If I thought of one issue that comes up over and over again in counseling, it would be the issue of faulty thinking–things we tell ourselves that aren’t true. We all do it. The only difference between me, as a therapist, and my clients, is that I am quicker to recognize when I am falling into the trap of distorted thinking and so I am in a better position to correct the situation. I have lots of practice. Some of my clients have worked diligently on this issue and in session they amuse me by self-correcting before I even have a chance to open my mouth and comment. “I was doing it again, wasn’t I?” I once heard a sermon on exactly this issue. The pastor was preaching from Philippians 4 and he opened with the comment, “If you will really pay attention to what I am saying today, this could change your life.” I couldn’t agree more.
Faulty Thinking at the Root of Many Problems
Faulty thinking is at the root of many, if not most, problems that bring people in for therapy. False beliefs and distorted ideas are often a result of things we learned or experienced in childhood. They are a powerful but subconscious influence over the way we feel and the choices we make. For example, a child who experiences multiple losses through divorce and deaths might grow up to be someone who shies away from relationships because he over generalizes and believes people can’t be trusted. They leave, and that just hurts too much. False beliefs and distorted ideas are a problem because they keep us from seeing ourselves, our situation, and others accurately. They are also closely connected to many negative emotions such as anger, anxiety, and depression. I tell my clients sorting through thinking patterns is like sorting through old clothes in a closet. Some still fit, look pretty good, and are “keepers”. Some no longer fit or are horribly outdated- “What was I thinking?!” -and we get rid of those, replacing them with healthier, more balanced thoughts.
Common Faulty Thinking Patterns
Let me highlight a few common faulty thinking patterns.
Emotional reasoning: “I feel hopeless therefore the situation really is hopeless.” Reasoning from our emotions is a problem because our emotions can sometimes lie to us. People who are depressed, for example, have a hard time seeing the positive or seeing their options because they are moving through a thick, heavy fog of negative emotions. Just because you feel something doesn’t necessarily mean it is true.

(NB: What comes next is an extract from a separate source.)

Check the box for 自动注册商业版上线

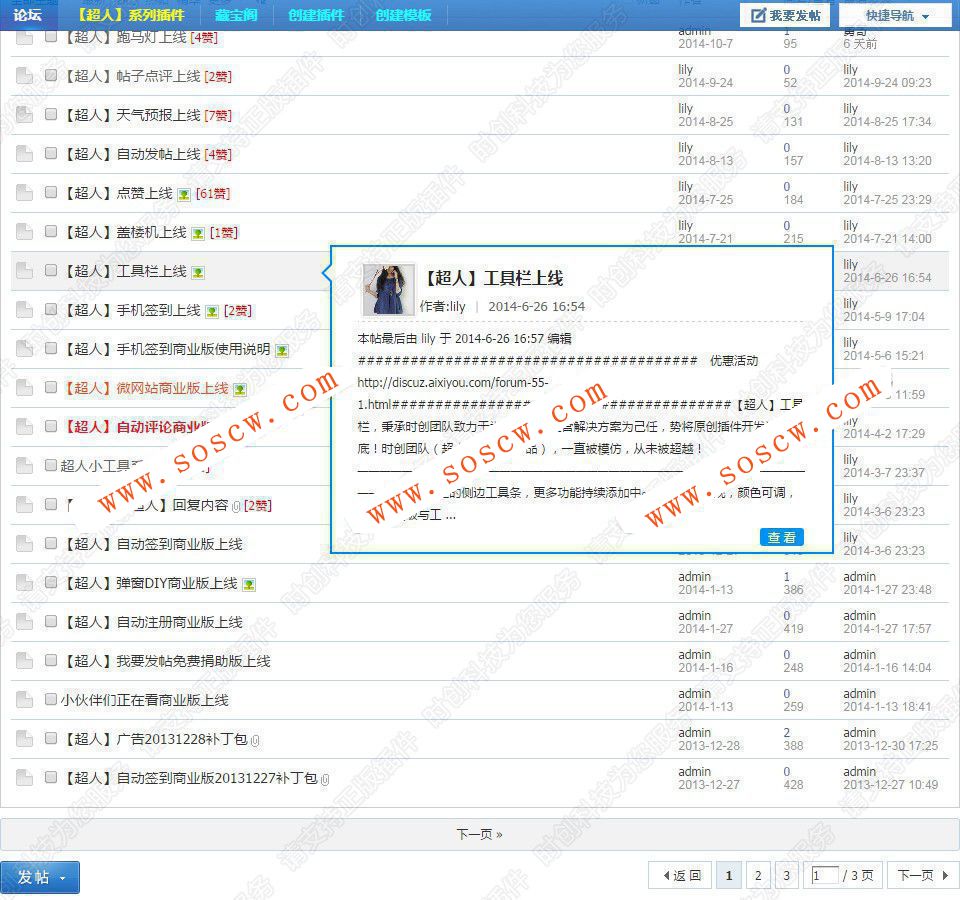[x=51, y=621]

Over generalizing: “I blew that job interview so I am never going to get a job.” Slowing down long enough to examine what we are telling ourselves is an important first step. When we slow down and examine our thoughts it is sometimes obvious how irrational our thinking is. Other times we find we are tapping into deeply held beliefs that are not easy to let go. “My past experience tells me people can’t be trusted” is an example of over generalizing that would be more complicated to sort through.
All-or-nothing: “I am either a straight A student, or I am a failure.” Words like “always” and “never” reveal this type of distorted thinking. Statements like “He is ALWAYS giving me a hard time.” reflect a lack of balance in how the situation is viewed and can lead to an emotional response that is out of proportion. If I tell myself that someone is ALWAYS giving me a hard time, I am going to be more agitated and hostile toward that person than if I told myself, “Right now he is making things difficult for me and I don’t like it, but it isn’t always like this. “ And, bottom line, it isn’t reality. Correcting distorted thinking patterns is about focusing on what is true, not just creating a positive spin.
What We Tell Ourselves Shapes Our View of Reality
These three examples of faulty thinking are just the tip of the proverbial iceberg. There are several other faulty thinking traps, too many to list here. The Apostle Paul encouraged us, in Philippians 4, to think about what is true, honest, just, pure, lovely, and of good report. I used to think this portion of scripture was just a plug for positive thinking, but it is much more than that. It matters that we adjust our thinking to what is accurate, fair, and balanced because what we tell ourselves shapes our view of reality, impacts our emotions, and drives the choices we make. When we are thinking in a healthier way we are in a better place to make decisions that affect the quality of our lives.